TEXT EXCERPT:

The title refers to the poem opening the first entry, a poem which is no way written in bad faith. We didn’t want to try to interpret it, but we did examine its mathematics. Still, it was hard to ignore it had something to do with religion. It ends up, though, that religion has had no small part in discussions by Marxists. This discussion has had a lot to do with St. Paul and philosophical wagers on faith; not a theist faith, but an atheist faith. My investigations have been about Alain Badiou on this line in his very influential work St.Paul: The Foundation of Universalism.

I provided, in the earlier piece, commentary on an excellent article by Adam S. Miller - An Interview with Alain Badiou : “Universal Truths & the Question of Religion”. It provides a detailed review of Badiou’s book and quotes from the text extensively. In breaching a concept of universalism, Badiou is actually leading to his special concept of the “Event” which is a central tenant of his philosophy. It’s far from a traditional concept of universalism; Badiou extends the meaning of universalism most pointedly in stipulating the role of indifference. However, in Badiou thought, this going beyond evident differences and separations does not mean the formation of a new separate particularity. His perspective is clear in his reading of the text of St. Paul:

“You have to understand that there is something in the becoming of a truth that exceeds the strict possibilities of the human mind. There is something in truth that is beyond our immediate capacities. In a new truth there is something that is beyond the established differences between languages and facts”

This is an astounding statement for me. There is the individual, as I understand it, which is subjectivity in the coordinates of the pre-evental situation (in the case of St. Paul, before the crucifixion and resurrection), the state of an individual’s mind. Not transcending this state, but within this state, is the potential of an expansion of the pre-evental situation by a process of faith; not in an external god, but in participation in the truth of a novel event in the universal field of subjectivity. As for Badiou, this is a vision of revolutionary praxis, action based on fidelity to the truth of an emancipating event. Badiou’s philosophy brought many questions to the mind of the poet:

Is the intuition operating in a poem universal subjectivity and does creativity in the poet exceeds the immediate capacity of his mind? Did Christ at last contract into the coordinates of humanity’s limits in his day, such that he and his Father were not one? In putting him to death did the protagonist of the poem initiate participation in the event of Christ’s resurrection? Was this an event for the eternal life of the Holy Ghost? How could the poet possibly know?

“The Stupid Christ”

when you felt forsaken
you knew us best . .

RECORDS SHOWN:
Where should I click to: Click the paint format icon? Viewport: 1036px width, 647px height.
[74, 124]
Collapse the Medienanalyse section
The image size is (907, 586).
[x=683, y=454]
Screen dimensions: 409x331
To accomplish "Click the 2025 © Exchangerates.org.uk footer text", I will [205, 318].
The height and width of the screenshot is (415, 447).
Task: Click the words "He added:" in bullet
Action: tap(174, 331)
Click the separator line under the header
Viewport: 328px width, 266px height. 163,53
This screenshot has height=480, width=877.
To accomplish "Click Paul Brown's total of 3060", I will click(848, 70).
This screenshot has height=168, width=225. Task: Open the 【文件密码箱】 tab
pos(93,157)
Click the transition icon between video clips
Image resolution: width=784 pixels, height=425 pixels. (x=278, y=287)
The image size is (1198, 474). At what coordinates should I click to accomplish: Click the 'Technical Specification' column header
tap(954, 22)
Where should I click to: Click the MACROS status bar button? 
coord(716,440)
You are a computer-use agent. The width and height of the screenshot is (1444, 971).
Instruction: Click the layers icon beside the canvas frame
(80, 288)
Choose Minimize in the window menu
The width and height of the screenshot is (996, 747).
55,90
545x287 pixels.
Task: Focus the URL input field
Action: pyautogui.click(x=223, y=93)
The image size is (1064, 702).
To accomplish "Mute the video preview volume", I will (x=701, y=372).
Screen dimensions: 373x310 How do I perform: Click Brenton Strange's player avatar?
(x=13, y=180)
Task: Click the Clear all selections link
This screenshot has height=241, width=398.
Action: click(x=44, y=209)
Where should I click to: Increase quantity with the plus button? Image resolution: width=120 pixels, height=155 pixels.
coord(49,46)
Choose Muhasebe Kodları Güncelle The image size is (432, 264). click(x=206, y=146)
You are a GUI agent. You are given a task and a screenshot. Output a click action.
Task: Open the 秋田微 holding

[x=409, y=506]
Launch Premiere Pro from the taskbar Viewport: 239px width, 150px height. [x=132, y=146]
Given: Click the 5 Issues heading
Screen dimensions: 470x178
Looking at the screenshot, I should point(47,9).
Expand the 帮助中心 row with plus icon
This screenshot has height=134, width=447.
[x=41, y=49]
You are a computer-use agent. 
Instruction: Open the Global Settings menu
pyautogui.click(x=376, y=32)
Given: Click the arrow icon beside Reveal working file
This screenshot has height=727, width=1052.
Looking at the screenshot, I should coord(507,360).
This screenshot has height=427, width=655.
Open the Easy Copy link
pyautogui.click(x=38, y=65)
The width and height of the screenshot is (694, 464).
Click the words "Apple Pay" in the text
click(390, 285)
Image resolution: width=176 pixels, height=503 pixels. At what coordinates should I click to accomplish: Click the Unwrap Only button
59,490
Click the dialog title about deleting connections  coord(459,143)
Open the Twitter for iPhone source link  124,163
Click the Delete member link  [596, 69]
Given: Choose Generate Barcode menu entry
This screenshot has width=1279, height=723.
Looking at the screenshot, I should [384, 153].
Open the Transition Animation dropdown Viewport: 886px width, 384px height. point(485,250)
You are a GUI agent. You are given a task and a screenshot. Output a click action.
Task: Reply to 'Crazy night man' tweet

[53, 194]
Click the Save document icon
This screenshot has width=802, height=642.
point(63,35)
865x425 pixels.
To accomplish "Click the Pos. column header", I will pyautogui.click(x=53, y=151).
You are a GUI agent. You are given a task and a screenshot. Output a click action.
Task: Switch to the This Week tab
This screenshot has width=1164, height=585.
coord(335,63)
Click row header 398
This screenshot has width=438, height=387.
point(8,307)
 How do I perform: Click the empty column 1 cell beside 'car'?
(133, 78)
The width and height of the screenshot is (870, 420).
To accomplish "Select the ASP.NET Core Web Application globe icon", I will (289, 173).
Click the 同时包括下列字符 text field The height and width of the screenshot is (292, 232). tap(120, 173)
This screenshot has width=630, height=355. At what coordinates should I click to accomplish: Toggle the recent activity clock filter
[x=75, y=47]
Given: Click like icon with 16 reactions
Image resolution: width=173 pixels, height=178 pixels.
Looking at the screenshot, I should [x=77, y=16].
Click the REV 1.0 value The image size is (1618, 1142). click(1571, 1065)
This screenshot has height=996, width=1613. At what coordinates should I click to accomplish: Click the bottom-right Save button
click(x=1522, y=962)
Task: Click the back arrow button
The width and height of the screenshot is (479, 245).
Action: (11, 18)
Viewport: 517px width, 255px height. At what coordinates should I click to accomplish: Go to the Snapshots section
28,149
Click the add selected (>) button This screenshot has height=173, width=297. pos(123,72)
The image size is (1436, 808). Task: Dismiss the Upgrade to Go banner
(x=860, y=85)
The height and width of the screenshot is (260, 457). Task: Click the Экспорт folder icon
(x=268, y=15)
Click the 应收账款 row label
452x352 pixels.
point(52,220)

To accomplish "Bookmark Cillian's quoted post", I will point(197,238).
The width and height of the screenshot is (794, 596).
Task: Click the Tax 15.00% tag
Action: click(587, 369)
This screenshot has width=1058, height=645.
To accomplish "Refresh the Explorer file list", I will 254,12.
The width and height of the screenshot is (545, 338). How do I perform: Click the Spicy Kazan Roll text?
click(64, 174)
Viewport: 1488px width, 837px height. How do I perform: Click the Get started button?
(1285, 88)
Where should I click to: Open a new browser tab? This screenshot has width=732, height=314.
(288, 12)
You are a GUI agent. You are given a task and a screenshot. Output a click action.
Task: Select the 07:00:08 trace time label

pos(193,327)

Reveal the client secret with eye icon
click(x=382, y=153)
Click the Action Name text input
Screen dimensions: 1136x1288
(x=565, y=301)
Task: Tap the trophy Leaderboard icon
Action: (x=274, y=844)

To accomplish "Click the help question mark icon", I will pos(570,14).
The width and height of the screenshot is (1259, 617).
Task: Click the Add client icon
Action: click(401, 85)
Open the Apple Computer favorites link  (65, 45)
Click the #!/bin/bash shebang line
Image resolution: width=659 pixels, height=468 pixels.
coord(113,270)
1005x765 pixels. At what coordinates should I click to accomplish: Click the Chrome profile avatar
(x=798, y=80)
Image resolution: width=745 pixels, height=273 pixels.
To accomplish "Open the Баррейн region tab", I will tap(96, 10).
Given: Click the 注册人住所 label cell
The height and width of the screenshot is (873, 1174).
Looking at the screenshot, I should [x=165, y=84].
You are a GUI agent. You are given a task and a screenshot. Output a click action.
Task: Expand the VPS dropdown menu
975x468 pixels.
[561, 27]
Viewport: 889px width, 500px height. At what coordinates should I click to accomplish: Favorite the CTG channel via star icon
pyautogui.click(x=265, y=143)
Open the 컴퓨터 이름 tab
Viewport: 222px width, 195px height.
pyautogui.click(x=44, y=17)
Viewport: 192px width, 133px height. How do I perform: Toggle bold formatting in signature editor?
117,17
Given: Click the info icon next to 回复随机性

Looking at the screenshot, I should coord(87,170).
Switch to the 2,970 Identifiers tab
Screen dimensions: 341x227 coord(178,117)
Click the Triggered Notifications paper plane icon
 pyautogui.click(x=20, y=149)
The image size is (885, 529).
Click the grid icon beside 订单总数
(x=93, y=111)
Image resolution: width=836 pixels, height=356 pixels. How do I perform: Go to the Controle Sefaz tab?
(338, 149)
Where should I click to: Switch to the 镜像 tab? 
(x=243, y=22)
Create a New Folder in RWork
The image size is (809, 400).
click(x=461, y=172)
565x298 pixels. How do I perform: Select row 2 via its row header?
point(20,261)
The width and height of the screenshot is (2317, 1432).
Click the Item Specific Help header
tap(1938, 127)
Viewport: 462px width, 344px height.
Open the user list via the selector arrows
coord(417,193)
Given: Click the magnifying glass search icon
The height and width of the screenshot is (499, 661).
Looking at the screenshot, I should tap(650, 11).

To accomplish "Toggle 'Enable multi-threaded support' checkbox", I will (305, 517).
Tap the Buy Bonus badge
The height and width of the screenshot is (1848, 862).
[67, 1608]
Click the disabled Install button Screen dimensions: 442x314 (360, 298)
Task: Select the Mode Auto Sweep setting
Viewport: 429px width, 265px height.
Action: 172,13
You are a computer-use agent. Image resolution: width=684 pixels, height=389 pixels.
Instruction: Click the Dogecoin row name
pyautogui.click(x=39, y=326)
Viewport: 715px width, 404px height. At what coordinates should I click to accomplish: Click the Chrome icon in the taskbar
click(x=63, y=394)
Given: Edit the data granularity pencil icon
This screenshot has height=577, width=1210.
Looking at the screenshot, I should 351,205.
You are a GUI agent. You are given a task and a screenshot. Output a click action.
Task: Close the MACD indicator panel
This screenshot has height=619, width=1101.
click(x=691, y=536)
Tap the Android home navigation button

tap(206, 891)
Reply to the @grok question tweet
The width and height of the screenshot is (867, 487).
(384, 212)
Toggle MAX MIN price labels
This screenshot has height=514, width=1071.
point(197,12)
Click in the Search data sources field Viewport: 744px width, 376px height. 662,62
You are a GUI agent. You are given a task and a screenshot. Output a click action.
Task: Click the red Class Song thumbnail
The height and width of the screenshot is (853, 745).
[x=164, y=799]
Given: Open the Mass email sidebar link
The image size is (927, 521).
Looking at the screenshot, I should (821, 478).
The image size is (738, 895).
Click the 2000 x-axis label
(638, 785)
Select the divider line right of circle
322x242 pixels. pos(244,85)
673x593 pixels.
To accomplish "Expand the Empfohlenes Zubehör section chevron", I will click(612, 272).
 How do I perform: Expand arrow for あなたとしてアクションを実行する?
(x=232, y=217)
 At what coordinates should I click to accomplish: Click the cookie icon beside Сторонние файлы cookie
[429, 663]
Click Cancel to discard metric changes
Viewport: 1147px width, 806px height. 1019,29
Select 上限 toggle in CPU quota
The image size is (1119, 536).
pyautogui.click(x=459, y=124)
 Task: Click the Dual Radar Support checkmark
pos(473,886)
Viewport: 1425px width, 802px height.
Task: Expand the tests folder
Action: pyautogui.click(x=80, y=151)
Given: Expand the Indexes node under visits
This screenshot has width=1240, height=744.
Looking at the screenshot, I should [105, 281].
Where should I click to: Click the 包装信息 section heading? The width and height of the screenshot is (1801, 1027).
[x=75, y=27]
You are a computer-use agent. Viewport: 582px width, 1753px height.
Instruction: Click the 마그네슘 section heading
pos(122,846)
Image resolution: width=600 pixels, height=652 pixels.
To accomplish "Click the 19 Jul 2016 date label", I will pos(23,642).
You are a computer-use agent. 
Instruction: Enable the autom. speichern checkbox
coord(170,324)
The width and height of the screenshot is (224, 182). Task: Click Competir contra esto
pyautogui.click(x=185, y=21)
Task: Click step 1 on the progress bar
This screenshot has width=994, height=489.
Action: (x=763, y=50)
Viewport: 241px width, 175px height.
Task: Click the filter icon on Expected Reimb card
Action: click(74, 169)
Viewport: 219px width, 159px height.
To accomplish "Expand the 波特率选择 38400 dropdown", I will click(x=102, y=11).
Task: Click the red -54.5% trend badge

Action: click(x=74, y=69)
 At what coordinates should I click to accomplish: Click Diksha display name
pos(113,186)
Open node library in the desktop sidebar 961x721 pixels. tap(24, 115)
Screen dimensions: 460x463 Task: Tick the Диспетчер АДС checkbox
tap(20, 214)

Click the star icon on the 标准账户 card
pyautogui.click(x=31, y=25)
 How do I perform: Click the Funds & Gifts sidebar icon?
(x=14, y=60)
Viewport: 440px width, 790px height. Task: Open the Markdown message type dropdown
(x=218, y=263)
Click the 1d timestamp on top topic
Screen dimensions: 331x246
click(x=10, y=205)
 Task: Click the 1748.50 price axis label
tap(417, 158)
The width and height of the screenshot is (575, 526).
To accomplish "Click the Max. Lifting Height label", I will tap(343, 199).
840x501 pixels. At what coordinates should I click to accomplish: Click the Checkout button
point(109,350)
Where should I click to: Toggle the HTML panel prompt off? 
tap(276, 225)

OBJECTIVES:
(a) Answer these questions about the Badiou excerpt, one line each:
(i) What is the title of the Badiou book discussed?
(ii) Who wrote the article the author commented on in the earlier piece?
(iii) What is the title of the poem quoted at the end?
(b) Repeat the Badiou excerpt word for word from "Is the intuition" to "poet possibly know?".

SET OF ANSWERS:
(a)
(i) St. Paul: The Foundation of Universalism
(ii) Adam S. Miller
(iii) "The Stupid Christ"

(b)
Is the intuition operating in a poem universal subjectivity and does creativity in the poet exceeds the immediate capacity of his mind? Did Christ at last contract into the coordinates of humanity’s limits in his day, such that he and his Father were not one? In putting him to death did the protagonist of the poem initiate participation in the event of Christ’s resurrection? Was this an event for the eternal life of the Holy Ghost? How could the poet possibly know?